Crispy fried poussin with blue cheese sauce
Crispy fried chicken the Gressingham way. Served with a creamy blue cheese dressing
- 1 Gressingham spatchcock poussin
- 3 tbsp plain flour
- 1 tsp cayenne pepper
- 1 tsp ground paprika
- 1 tsp ground white pepper
- 1 tsp salt
- 300 ml vegetable oil
- 225g full fat milk
- Juice of 1 lemon
Blue cheese sauce
- 100g Stilton ( or similar )
- 2 garlic cloves - finely chopped
- 50g mayonnaise
- 50g milk
- Squeeze lemon
- Mix milk with the lemon juice and leave to thicken.
- Mix all the poussin dry ingredients together. Set aside.
- Cut the poussin into 4 pieces by using a sharp pair of scissors or knife cut to cut the bird in half lengthways along either side of the back bone and discard the bone. Now take off the legs.
- Place the 4 pieces into the milk / lemon mixture and mix well. Leave in the milk and refrigerate for at least an hour or preferably overnight.

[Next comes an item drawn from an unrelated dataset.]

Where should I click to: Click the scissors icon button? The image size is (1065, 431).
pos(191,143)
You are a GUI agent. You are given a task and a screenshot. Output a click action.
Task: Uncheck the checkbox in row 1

- When you are ready to serve remove the poussin from the milk mixture and shake off any excess liquid. Dredge each piece through the dry flour mix and coat well.
- Pre heat the oven to 200oC and heat the oil in a heavy bottomed and high sided pan and put onto a low to medium heat. When the oil has reached temperature (180oc if you have a temperature probe but otherwise place a small cube of bread in the oil to see it turn a light golden brown ).
- Lightly shake the poussin pieces and carefully lower into the oil with a slotted spoon and deep fry for 5 mins taking care the oil does not get too hot . Turn off the heat and carefully remove from the oil with a slotted spoon onto kitchen paper. Place on to a baking tray and roast in the oven for 5 mins. Remove from the oven rest somewhere warm for 5 minutes while you prepare the dipping sauce.
- Crumble the blue cheese and using a fork mix the cheese with the lemon juice, chives, garlic , mayonnaise and milk until you have a smooth consistency. Decant into a ramekin
- Place everything into the middle of the table and serve up.